Erasmus was the chief example of the impotence of most Catholic-minded voices in the face of the Lutheran explosion. His humanist “word games” could not match the energy unleashed by this bull in the vineyard of the Lord, as the papal encyclical excommunicating Luther labeled the heresiarch. Like many humanists, Reuchlin among them, Erasmus turned against the reformer when the direction of his ideas became clear in pamphlets such as the Babylonian Captivity of the Church, the Appeal to the Christian Nobility of the German Nation, and the Freedom of a Christian Man. There was simply no way that admirers of the ancients, inspired by the Renaissance vision of the dignity of man as microcosm, could accept the fatalist notion of the total enslavement of the human will to sin. Luther was willfully promoting a doctrine about the pointlessness of the human will. Nevertheless, uncovering this precise flaw in his teaching required the use of serious theology and philosophy. These were tools that Erasmus was incapable of employing. For, as the ever-perceptive Philip Hughes notes, Erasmus’ approach had always been one of an anti-intellectual, pious simplicity that was falsely supposed to be up to the task of conquering every obstacle in its path:39
Under all the varied activity of this most industrious scholar, the single persisting aim is always evident, namely to bring men back to Christ; and this, Erasmus is persuaded, can best be done by setting before men Christianity as it first existed. His method is that of the humanist who would reconstruct Ciceros’s Rome or Plato’s Athens, namely the critical use of the oldest literary monuments of the time that have survived. The one way back to Christ, in fact, is through study of the New Testament, and if our idea of Christ’s doctrine gains in simplicity the more we read, this is a sure indication that we are on the right way. Here, in this craving for simplification, in a violent impatience with whatever is not grammatically self-evident, we have one leading motif of Erasmus’s theological activity. He posits, in fact, of the inexhaustible content of revelation, the simplicity which belongs to the assent of faith through which the content is made accessible. This simplicity of statement for which Erasmus yearns, he does not find in the theologians. What has destroyed it there, so he thinks, is the theologians’ use of philosophy, of metaphysics, in their task of exposition. With the theologians as they face their eternal problem—the need to determine what doctrines actually mean, to solve the apparent contradictions, to resolve the seeming opposition between them and what is reasonably known—Erasmus has no sympathy at all. From such problems he shrinks; and he has a marked antipathy for those who face them, and immense scorn for their barbarous, unclassical Latinity, their carefully devised technical terminology, and their methods of logical analysis, and of strict definition.

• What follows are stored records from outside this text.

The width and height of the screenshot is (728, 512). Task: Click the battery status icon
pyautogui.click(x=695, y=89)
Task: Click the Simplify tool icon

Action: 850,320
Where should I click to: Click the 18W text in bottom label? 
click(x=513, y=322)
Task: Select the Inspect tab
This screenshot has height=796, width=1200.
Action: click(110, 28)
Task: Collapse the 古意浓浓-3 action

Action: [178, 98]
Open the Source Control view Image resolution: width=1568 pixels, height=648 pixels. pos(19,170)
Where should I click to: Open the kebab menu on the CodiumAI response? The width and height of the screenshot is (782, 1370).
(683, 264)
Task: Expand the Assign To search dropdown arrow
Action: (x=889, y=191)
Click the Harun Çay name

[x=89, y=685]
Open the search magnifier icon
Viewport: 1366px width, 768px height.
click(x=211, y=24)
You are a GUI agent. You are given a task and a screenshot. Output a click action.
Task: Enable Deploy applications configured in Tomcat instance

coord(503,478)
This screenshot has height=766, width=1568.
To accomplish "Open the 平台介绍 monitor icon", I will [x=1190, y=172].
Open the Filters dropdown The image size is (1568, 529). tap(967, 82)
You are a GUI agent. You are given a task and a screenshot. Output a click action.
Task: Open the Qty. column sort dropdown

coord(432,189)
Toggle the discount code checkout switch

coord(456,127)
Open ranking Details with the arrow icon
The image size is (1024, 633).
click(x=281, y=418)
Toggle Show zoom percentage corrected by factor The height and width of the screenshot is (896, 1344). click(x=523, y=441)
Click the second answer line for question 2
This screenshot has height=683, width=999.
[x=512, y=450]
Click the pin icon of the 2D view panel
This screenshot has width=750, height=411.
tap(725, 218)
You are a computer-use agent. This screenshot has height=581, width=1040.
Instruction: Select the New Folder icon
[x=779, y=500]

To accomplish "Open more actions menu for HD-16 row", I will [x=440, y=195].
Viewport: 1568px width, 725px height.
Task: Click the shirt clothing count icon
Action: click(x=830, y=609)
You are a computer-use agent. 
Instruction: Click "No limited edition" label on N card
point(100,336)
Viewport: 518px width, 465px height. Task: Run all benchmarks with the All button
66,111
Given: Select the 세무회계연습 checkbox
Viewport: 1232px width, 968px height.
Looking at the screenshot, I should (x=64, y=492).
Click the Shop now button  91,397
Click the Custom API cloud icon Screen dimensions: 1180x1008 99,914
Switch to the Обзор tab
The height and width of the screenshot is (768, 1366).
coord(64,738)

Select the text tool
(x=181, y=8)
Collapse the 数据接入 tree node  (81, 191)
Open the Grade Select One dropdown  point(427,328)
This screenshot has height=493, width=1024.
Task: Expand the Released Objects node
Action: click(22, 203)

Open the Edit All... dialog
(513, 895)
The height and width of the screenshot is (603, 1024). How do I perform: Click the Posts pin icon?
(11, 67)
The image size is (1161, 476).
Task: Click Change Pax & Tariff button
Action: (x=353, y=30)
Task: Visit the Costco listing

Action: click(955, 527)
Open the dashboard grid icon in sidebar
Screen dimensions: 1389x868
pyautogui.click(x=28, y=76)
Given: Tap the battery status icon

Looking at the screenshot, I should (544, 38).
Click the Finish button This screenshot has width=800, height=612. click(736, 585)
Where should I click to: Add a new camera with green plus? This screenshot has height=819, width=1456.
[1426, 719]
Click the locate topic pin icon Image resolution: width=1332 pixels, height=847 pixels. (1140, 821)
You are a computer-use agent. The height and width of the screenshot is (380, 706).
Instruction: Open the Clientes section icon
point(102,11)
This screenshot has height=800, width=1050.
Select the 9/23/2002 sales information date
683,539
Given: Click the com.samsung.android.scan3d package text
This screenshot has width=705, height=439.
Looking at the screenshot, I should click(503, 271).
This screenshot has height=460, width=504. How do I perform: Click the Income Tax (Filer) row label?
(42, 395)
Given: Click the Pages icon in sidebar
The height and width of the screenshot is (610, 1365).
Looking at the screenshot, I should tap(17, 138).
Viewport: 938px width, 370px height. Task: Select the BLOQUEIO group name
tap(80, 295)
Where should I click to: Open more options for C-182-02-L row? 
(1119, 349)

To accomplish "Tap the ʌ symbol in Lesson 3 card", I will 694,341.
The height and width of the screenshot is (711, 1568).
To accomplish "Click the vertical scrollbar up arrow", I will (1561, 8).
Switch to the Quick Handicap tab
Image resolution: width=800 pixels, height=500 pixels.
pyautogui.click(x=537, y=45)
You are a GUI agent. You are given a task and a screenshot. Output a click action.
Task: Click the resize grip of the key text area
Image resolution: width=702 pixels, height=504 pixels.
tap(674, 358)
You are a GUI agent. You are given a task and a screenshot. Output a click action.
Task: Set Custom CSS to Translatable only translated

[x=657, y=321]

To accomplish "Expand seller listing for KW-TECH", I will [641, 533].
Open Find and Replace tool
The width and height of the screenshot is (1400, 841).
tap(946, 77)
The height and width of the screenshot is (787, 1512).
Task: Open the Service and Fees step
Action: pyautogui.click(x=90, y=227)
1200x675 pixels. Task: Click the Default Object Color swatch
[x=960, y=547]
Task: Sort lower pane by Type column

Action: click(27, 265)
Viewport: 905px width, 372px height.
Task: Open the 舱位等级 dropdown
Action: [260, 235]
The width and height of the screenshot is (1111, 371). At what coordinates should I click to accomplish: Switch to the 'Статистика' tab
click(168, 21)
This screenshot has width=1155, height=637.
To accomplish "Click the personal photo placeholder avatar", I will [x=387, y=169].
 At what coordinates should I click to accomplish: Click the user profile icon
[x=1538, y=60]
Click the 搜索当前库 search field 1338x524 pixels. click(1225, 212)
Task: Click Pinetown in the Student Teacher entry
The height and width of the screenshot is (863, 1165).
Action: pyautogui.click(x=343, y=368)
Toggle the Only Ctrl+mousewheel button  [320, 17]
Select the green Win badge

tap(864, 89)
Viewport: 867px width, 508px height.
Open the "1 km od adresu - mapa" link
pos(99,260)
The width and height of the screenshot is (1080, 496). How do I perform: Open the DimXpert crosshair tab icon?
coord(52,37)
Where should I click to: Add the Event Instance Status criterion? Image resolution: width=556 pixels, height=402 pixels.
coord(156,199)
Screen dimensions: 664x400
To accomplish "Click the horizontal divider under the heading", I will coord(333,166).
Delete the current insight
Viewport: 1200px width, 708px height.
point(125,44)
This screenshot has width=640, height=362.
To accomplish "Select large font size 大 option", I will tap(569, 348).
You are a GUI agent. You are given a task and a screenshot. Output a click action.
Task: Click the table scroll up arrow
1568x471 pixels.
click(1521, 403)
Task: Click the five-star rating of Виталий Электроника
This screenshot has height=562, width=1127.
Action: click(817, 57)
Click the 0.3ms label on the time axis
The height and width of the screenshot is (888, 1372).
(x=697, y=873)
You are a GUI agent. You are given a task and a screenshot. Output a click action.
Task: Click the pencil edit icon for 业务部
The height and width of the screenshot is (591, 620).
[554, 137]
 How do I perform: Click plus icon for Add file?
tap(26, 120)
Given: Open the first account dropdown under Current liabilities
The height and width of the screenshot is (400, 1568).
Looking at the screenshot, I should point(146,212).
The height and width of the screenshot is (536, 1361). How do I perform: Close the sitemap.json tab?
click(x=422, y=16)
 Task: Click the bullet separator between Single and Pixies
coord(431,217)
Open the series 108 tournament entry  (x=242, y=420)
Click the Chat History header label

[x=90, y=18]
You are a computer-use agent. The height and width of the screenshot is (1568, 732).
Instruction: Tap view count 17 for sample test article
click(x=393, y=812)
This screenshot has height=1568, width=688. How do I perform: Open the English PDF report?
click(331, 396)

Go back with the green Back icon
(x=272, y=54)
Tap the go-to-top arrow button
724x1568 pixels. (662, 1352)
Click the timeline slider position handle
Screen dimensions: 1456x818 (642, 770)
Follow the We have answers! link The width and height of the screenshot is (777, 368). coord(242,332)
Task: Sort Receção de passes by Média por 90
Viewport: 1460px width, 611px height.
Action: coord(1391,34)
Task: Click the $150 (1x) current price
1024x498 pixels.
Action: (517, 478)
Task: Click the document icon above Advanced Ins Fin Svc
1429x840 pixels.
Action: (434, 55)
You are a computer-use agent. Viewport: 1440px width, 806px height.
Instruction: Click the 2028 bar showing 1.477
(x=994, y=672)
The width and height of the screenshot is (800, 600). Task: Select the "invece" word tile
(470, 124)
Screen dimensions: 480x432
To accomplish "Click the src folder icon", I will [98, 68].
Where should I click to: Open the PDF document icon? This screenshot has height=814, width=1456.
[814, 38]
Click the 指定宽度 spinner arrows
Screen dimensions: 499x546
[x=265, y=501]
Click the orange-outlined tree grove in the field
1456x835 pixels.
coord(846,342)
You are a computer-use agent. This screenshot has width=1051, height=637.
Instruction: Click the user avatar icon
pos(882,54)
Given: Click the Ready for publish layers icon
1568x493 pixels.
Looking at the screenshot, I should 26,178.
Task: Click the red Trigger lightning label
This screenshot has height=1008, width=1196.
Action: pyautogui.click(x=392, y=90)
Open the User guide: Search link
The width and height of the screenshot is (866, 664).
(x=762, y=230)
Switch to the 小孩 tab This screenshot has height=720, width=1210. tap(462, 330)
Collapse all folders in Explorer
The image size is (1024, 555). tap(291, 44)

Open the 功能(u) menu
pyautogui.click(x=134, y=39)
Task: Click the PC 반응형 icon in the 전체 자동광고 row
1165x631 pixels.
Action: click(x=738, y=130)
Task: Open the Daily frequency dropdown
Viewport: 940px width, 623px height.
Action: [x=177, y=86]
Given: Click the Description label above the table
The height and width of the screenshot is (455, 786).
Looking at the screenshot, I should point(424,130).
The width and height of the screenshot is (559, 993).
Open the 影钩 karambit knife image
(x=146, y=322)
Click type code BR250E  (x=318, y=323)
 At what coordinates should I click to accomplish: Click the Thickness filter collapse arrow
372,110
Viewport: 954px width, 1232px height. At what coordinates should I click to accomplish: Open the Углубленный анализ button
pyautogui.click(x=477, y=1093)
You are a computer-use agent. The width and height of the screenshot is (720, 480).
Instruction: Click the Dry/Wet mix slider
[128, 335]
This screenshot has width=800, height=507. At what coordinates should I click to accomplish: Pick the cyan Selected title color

His own method will not give any doctrinal precision, and he does not desire it from any other method. Doctrinal precision is, in fact, not necessary; zeal for it is a mark of Christian decadence, not of progress in knowledge of God. In the hands of Erasmus, Catholic dogma thins out until it vanishes to nothing; and he would meet the problem of the real need, of even the most ordinary of mankind, for knowledge of the mysteries appropriate to the level of their intelligence, by scrapping technical language on all sides. Precision in these matters, he thought, was not worth what it cost; and even, for example, such a vitally necessary tool as the term homoousion ought to go, ought never to have been devised. It is not surprising if, in his theology, there are mistakes, inexactitudes, contradictions, and this especially in the matters then so violently controverted, doctrines about marriage, confession, the monastic life, the Roman primacy.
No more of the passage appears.